For Wilshire Baptist Church
Looking at the photo on the book cover — a blur of pedestrians crossing a busy city street — I wondered where it was taken. I noticed that a street sign was in Spanish, and that the buses were blue and red and the taxis were black and gold. With those fragments of visual cues loaded into an image searching site on the Internet, I found a broader crop of the same image and then the exact location: Santiago, Chile.
That brought back a long-filed-away memory. It was 1994 and I was working for an airline finance magazine. I was completely out of my depth with the content, but one day the boss said he was sending me to a Latin American airline conference and air show in Santiago to soak up knowledge and report on whatever I found interesting. The air show was terrific, I recall nothing about the conference, but I’ll never forget the getting there.
I was to fly from Dallas to Atlanta, then Atlanta to Miami, and finally on to Santiago. The flight from Atlanta to Miami was delayed, and by the time I got to the gate in Miami for the overnight flight to Santiago, it was too late. The plane was still at the gate — I could see it out the terminal windows – but they had sealed the door and were pushing back and there was no coming back to get us.
I say “us” because there were about 10 of us who had been left behind due to the missed connection. By then it was midnight, and the airline took us all in a van to a little hotel in Coral Gables. Everything was fine — we weren’t sleeping in the airport — but at 7 a.m. the room phone rang and a voice on the other end said, “The van is here to take you back to the airport — NOW!” There were two problems with that: I wasn’t ready to go, and the next flight to Santiago didn’t leave until 11 p.m.
The 10 of us climbed wearily into the van and were dropped off at the airport where we had 15 hours to kill. If you’ve traveled through Miami International Airport, you know that it is the gateway to Latin America. The concourses were narrow and crowded in that day, and in that sea of constantly moving humanity the 10 of us became an island of calm for each other. Misery loves company and all of that, so we stayed together. Our common bond was being stranded in a place we didn’t want to be.
We had lunch and dinner together and got to know a little about each other over airport food. One in the group was a fellow Baylor graduate and a geologist or something like that and he was going to South America for some sort of research. Another man was in sales for a Chilean domestic paper products company — tissues and toilet paper. He had been in the United States for a convention and was going home, so I got some inside scoop on Santiago.

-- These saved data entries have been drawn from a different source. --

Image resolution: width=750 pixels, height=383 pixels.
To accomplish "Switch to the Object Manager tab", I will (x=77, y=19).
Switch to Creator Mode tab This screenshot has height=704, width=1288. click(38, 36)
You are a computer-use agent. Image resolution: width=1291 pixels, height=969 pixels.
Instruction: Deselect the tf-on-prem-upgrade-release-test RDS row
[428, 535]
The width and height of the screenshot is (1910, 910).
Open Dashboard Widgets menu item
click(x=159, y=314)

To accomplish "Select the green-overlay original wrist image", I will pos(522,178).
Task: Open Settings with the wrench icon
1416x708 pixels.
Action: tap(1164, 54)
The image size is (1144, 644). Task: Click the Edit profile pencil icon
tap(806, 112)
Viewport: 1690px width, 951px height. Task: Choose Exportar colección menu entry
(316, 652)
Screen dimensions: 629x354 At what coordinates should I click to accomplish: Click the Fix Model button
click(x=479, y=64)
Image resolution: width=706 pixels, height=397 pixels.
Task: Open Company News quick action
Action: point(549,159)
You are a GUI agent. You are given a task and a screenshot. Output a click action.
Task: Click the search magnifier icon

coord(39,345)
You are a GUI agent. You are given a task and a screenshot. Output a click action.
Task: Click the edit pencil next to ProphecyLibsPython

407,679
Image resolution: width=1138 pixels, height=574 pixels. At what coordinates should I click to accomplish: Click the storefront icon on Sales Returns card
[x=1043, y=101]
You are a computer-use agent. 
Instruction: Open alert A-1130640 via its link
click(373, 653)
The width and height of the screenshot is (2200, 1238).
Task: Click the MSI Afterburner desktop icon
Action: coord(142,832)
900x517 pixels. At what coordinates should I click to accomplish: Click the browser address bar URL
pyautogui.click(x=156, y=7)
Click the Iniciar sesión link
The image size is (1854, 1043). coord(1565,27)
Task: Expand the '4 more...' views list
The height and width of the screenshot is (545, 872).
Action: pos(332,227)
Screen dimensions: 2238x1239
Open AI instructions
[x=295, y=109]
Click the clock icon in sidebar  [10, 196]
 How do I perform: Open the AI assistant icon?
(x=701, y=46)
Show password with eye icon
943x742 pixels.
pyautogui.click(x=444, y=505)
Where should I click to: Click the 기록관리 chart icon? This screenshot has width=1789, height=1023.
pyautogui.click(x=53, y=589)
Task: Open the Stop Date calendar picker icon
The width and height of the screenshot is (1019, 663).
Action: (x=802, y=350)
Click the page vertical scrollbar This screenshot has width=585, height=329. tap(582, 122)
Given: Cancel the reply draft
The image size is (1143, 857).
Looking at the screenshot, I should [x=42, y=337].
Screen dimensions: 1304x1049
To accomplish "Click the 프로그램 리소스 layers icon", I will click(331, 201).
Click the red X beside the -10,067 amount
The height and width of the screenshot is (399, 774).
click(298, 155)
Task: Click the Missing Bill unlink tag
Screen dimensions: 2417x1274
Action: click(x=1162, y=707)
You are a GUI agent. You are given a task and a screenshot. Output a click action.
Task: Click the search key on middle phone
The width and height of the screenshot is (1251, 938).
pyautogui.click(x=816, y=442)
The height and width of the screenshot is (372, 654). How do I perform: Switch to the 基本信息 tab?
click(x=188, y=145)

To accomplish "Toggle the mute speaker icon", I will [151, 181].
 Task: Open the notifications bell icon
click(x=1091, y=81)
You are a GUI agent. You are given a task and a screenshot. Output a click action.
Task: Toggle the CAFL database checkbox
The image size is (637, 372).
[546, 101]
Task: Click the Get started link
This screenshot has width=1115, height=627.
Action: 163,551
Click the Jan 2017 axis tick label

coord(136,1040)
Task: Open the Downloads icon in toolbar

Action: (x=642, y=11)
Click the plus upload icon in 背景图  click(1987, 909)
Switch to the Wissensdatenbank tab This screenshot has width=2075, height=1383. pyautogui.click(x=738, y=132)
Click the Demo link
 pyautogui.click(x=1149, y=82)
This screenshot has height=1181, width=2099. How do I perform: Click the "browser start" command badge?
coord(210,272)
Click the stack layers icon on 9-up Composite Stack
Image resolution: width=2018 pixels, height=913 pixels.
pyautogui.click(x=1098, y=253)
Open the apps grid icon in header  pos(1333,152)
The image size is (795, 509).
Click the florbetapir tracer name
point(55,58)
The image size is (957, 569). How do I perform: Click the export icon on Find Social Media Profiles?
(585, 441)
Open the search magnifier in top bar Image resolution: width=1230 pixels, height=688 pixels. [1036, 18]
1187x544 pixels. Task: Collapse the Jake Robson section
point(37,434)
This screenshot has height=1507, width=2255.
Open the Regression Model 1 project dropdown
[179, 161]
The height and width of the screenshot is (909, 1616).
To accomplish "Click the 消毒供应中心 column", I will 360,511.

In between those meals we browsed the airport shops like zombies and hung out together in empty boarding gates to read books and magazines or take naps. Smart phones and tablets and the digital diversions they provide hadn’t been invented yet.
When the time finally came to board the plane, we wished each other well and got into line with the other passengers. But I discovered that my partner in the two seats between the side aisle and the windows was the paper salesman. We both tried to sleep on the eight-hour overnight flight, but in our wakefulness we continued our conversation and I learned more about the paper business and his family. His first language was Spanish and his skin was brown, but when we exchanged business cards, I was surprised to see he had an Eastern European surname. He explained that his grandparents left Europe at the turn of the 20th century and settled in Chile.
When we landed the next morning, my seatmate called his wife and then told me they would give me a ride to my hotel. When the car came, his wife and young son climbed in the back seat and he invited me to sit up front. As he drove through the busy streets of Santiago, he alternated speaking to me in English and to his family in Spanish, and especially to his son who I imagine must have been curious about the stranger in the front seat. I just smiled because after 24 hours of feeling like a poor wayfaring stranger, for a few moments I felt like a part of a family. When we got to the hotel, I thanked them and shook hands. We said we’d be in touch but of course we never were.
That picture I mentioned that started me telling this story is on the cover of my new book, “Together: Thoughts and Stories About Living in Community.” My publisher picked the photo from their stock image source and I signed off on it because I liked the way it portrayed people “together” in the swirl of life. But now that I know that it is a Santiago street scene, it is more than just symbolic. It reminds me of a time when being “in community” with strangers helped me get through what would have been a very long and lonely day.